The first thing he did was to get from them a commission to himself, and two or three more of the most weighty and popular members of the house, to have the power of general of all the forces in England, which they were to execute jointly. This was no sooner done but he got them together, where he had provided abundance of clerks, who were immediately set to work to transcribe a great many copies of the form of a letter, wherein they reciting, that it pleased God to restore the parliament to the exercise of their power, and that the parliament had given to them a commission to command the army, they therefore commanded him (viz. the officer to whom the letter was directed) immediately with his troop, company, or regiment, as it happened, to march to N. These letters were directed to the chief officer of any part of the army who had their quarters together in any part of England. These letters were dispatched away by particular messengers that very night, and coming to the several officers so peremptorily to march immediately, they had not time to assemble and debate among themselves what to do; and having no other intelligence but that the parliament was restored, and that the city and Portsmouth, and other parts of England, had declared for them: the officers durst not disobey, but all, according to their several orders, marched some one way, and some another; so that this army, which was the great strength of the gentlemen of Wallingford-house, was by this means quite scattered, and rendered perfectly useless to the committee of safety, who were hereby perfectly reduced under the power of the parliament, as so many disarmed men to be disposed of as they thought fit.

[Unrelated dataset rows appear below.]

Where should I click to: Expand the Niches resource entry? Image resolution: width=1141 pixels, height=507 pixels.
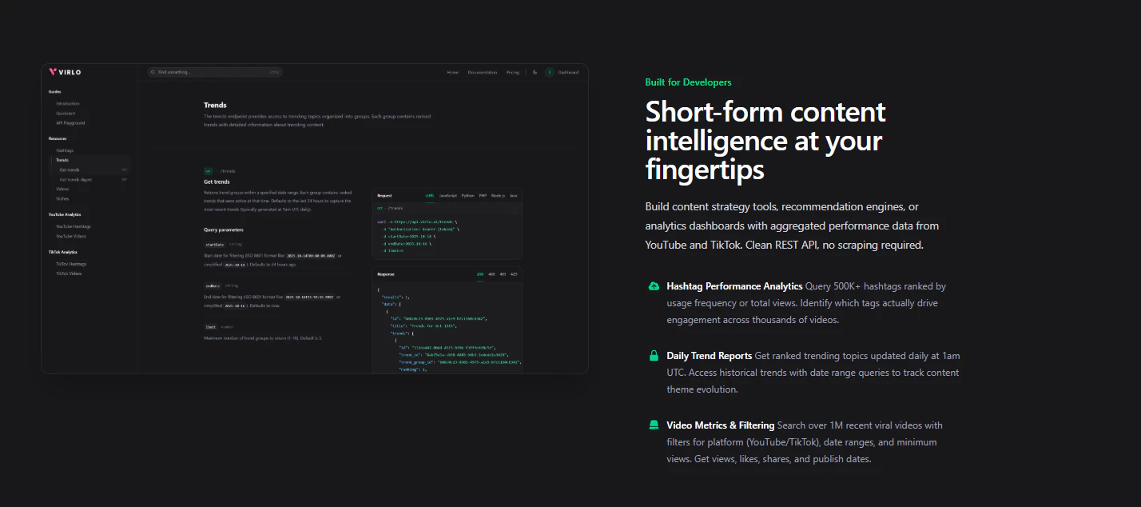(63, 198)
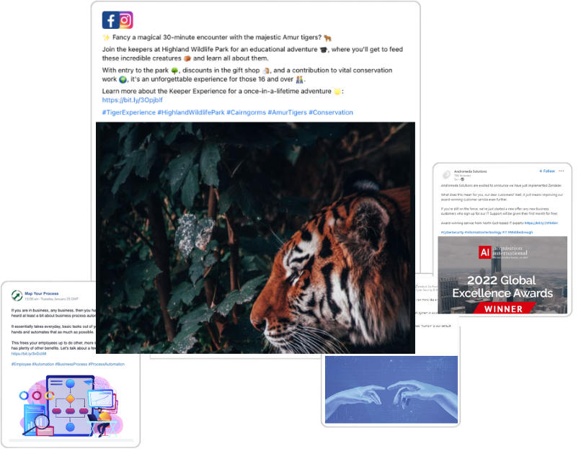This screenshot has height=459, width=581.
Task: Click the Facebook icon on the tiger post
Action: (x=110, y=20)
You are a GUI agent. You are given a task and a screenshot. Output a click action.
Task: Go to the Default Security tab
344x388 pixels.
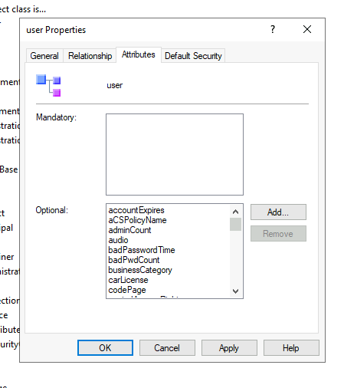coord(193,56)

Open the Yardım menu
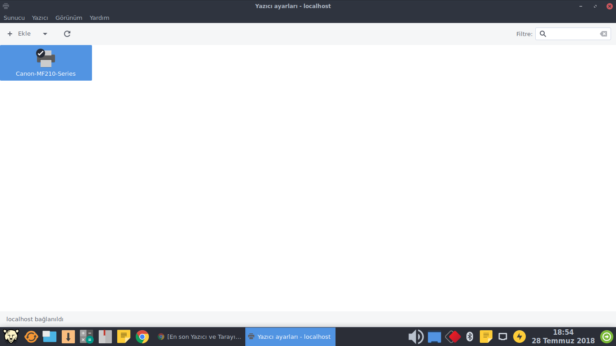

It is known, that, whilst the long parliament remained intire, Mr. Denzil Hollis was the man of the greatest sway in it, and might have continued it on, if he would have followed sir A. A.’s advice. But he was a haughty stiff man, and so by straining it a little too much lost all.

From the time of their reconcilement already mentioned, they had been very hearty friends; it happened one morning that sir A. A. calling upon Mr. Hollis in his way to the house, as he often did; he found him in a great heat against Cromwell, who had then the command of the army, and a great interest in it. The provocation may be read at large in the pamphlets of that time, for which Mr. Hollis was resolved, he said, to bring him to punishment. Sir A. A. dissuaded him all he could from any such attempt, showing him the danger of it, and told him it would be sufficient to remove him out of the way, by sending him with a command into Ireland. This Cromwell, as things stood, would be glad to accept; but this would not satisfy Mr. Hollis. When he came to the house the matter was brought into debate, and it was moved, that Cromwell, and those guilty with him, should be punished. Cromwell, who was in the house, no sooner heard this, but he stole out, took horse, and rode immediately to the army, which, as I remember, was at Triplowheath; there he acquainted them what the presbyterian party was a doing in the house, and made such use of it to them, that they, who were before in the power of the parliament, now united together under Cromwell, who immediately led them away to London, giving out menaces against Hollis and his party as they marched, who with Stapleton and some others were fain to fly; and thereby the independent party becoming the stronger, they, as they called it, purged the house, and turned out all the presbyterian party. Cromwell, some time after, meeting sir A. A. told him, I am beholden to you for your kindness to me; for you, I hear, were for letting me go without punishment; but your friend, God be thanked, was not wise enough to take your advice.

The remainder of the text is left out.